▶ _WHAT IS BEING ASKED_: Retype the records in full, exactly as they stand.

(Collected data entries)
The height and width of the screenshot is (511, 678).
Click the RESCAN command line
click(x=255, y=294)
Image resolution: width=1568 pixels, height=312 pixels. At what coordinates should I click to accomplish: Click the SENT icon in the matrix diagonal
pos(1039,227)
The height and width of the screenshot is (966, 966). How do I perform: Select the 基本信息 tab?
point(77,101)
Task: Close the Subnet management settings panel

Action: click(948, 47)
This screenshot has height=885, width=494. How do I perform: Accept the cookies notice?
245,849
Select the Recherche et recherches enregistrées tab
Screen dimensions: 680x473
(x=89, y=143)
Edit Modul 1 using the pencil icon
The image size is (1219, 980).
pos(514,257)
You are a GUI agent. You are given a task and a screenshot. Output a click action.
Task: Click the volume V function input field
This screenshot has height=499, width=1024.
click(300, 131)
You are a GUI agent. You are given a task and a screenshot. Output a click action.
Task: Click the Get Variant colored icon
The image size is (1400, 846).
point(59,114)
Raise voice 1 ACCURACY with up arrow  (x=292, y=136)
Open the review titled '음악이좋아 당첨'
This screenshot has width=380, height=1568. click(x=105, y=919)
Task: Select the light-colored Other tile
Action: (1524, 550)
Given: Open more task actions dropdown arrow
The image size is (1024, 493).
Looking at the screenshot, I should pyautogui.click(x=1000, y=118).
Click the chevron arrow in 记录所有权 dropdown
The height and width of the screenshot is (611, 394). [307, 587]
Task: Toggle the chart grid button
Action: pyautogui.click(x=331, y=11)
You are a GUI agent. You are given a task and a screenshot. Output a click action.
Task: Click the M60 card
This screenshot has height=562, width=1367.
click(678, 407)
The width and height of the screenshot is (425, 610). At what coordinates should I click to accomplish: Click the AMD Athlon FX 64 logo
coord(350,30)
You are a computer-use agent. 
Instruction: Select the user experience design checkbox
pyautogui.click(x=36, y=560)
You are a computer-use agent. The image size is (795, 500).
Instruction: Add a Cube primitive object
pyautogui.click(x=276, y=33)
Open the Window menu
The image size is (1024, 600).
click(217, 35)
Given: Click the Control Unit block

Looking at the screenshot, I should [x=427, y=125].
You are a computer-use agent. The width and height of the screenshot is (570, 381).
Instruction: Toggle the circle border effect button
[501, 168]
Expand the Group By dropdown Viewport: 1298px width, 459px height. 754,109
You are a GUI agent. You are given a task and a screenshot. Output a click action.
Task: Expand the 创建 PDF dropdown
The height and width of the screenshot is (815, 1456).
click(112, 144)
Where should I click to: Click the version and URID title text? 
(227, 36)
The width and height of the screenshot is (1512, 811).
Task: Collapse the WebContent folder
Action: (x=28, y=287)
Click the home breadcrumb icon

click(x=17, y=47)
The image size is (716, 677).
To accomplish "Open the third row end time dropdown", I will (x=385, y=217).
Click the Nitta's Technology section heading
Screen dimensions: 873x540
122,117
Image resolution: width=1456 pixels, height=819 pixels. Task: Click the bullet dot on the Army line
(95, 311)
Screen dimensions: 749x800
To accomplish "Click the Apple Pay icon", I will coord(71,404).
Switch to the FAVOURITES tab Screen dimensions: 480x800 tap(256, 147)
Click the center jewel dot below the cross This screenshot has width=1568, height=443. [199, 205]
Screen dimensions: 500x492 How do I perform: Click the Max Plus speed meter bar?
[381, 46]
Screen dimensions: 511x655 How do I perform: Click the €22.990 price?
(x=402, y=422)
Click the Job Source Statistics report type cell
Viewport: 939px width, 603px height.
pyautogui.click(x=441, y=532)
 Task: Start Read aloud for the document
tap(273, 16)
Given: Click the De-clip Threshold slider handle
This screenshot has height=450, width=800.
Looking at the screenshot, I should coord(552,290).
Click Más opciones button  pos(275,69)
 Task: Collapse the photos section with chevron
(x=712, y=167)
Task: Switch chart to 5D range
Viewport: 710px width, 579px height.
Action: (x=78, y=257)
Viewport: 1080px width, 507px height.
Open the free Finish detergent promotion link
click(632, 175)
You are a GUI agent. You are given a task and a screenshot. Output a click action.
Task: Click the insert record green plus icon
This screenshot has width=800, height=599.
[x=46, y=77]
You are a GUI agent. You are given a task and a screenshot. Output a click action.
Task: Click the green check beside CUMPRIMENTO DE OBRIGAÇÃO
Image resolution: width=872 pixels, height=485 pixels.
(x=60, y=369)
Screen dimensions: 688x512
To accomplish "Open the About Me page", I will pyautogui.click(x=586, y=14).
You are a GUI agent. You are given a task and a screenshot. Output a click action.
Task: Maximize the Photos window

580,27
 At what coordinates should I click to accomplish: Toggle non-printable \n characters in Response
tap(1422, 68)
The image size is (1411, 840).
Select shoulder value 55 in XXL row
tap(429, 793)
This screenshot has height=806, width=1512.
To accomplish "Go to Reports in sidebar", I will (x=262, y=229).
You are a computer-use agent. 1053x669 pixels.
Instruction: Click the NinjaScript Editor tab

▶ _RESPONSE TO THE TASK_:
The height and width of the screenshot is (511, 678).
Click the RESCAN command line
click(x=255, y=294)
Image resolution: width=1568 pixels, height=312 pixels. At what coordinates should I click to accomplish: Click the SENT icon in the matrix diagonal
pos(1039,227)
The height and width of the screenshot is (966, 966). How do I perform: Select the 基本信息 tab?
point(77,101)
Task: Close the Subnet management settings panel

Action: click(948, 47)
This screenshot has height=885, width=494. How do I perform: Accept the cookies notice?
245,849
Select the Recherche et recherches enregistrées tab
Screen dimensions: 680x473
(x=89, y=143)
Edit Modul 1 using the pencil icon
The image size is (1219, 980).
pos(514,257)
You are a GUI agent. You are given a task and a screenshot. Output a click action.
Task: Click the volume V function input field
This screenshot has height=499, width=1024.
click(300, 131)
You are a GUI agent. You are given a task and a screenshot. Output a click action.
Task: Click the Get Variant colored icon
The image size is (1400, 846).
point(59,114)
Raise voice 1 ACCURACY with up arrow  (x=292, y=136)
Open the review titled '음악이좋아 당첨'
This screenshot has width=380, height=1568. click(x=105, y=919)
Task: Select the light-colored Other tile
Action: (1524, 550)
Given: Open more task actions dropdown arrow
The image size is (1024, 493).
Looking at the screenshot, I should pyautogui.click(x=1000, y=118).
Click the chevron arrow in 记录所有权 dropdown
The height and width of the screenshot is (611, 394). [307, 587]
Task: Toggle the chart grid button
Action: pyautogui.click(x=331, y=11)
You are a GUI agent. You are given a task and a screenshot. Output a click action.
Task: Click the M60 card
This screenshot has height=562, width=1367.
click(678, 407)
The width and height of the screenshot is (425, 610). At what coordinates should I click to accomplish: Click the AMD Athlon FX 64 logo
coord(350,30)
You are a computer-use agent. 
Instruction: Select the user experience design checkbox
pyautogui.click(x=36, y=560)
You are a computer-use agent. The image size is (795, 500).
Instruction: Add a Cube primitive object
pyautogui.click(x=276, y=33)
Open the Window menu
The image size is (1024, 600).
click(217, 35)
Given: Click the Control Unit block

Looking at the screenshot, I should [x=427, y=125].
You are a computer-use agent. The width and height of the screenshot is (570, 381).
Instruction: Toggle the circle border effect button
[501, 168]
Expand the Group By dropdown Viewport: 1298px width, 459px height. 754,109
You are a GUI agent. You are given a task and a screenshot. Output a click action.
Task: Expand the 创建 PDF dropdown
The height and width of the screenshot is (815, 1456).
click(112, 144)
Where should I click to: Click the version and URID title text? 
(227, 36)
The width and height of the screenshot is (1512, 811).
Task: Collapse the WebContent folder
Action: (x=28, y=287)
Click the home breadcrumb icon

click(x=17, y=47)
The image size is (716, 677).
To accomplish "Open the third row end time dropdown", I will (x=385, y=217).
Click the Nitta's Technology section heading
Screen dimensions: 873x540
122,117
Image resolution: width=1456 pixels, height=819 pixels. Task: Click the bullet dot on the Army line
(95, 311)
Screen dimensions: 749x800
To accomplish "Click the Apple Pay icon", I will coord(71,404).
Switch to the FAVOURITES tab Screen dimensions: 480x800 tap(256, 147)
Click the center jewel dot below the cross This screenshot has width=1568, height=443. [199, 205]
Screen dimensions: 500x492 How do I perform: Click the Max Plus speed meter bar?
[381, 46]
Screen dimensions: 511x655 How do I perform: Click the €22.990 price?
(x=402, y=422)
Click the Job Source Statistics report type cell
Viewport: 939px width, 603px height.
pyautogui.click(x=441, y=532)
 Task: Start Read aloud for the document
tap(273, 16)
Given: Click the De-clip Threshold slider handle
This screenshot has height=450, width=800.
Looking at the screenshot, I should coord(552,290).
Click Más opciones button  pos(275,69)
 Task: Collapse the photos section with chevron
(x=712, y=167)
Task: Switch chart to 5D range
Viewport: 710px width, 579px height.
Action: (x=78, y=257)
Viewport: 1080px width, 507px height.
Open the free Finish detergent promotion link
click(632, 175)
You are a GUI agent. You are given a task and a screenshot. Output a click action.
Task: Click the insert record green plus icon
This screenshot has width=800, height=599.
[x=46, y=77]
You are a GUI agent. You are given a task and a screenshot. Output a click action.
Task: Click the green check beside CUMPRIMENTO DE OBRIGAÇÃO
Image resolution: width=872 pixels, height=485 pixels.
(x=60, y=369)
Screen dimensions: 688x512
To accomplish "Open the About Me page", I will pyautogui.click(x=586, y=14).
You are a GUI agent. You are given a task and a screenshot. Output a click action.
Task: Maximize the Photos window

580,27
 At what coordinates should I click to accomplish: Toggle non-printable \n characters in Response
tap(1422, 68)
The image size is (1411, 840).
Select shoulder value 55 in XXL row
tap(429, 793)
This screenshot has height=806, width=1512.
To accomplish "Go to Reports in sidebar", I will (x=262, y=229).
You are a computer-use agent. 1053x669 pixels.
Instruction: Click the NinjaScript Editor tab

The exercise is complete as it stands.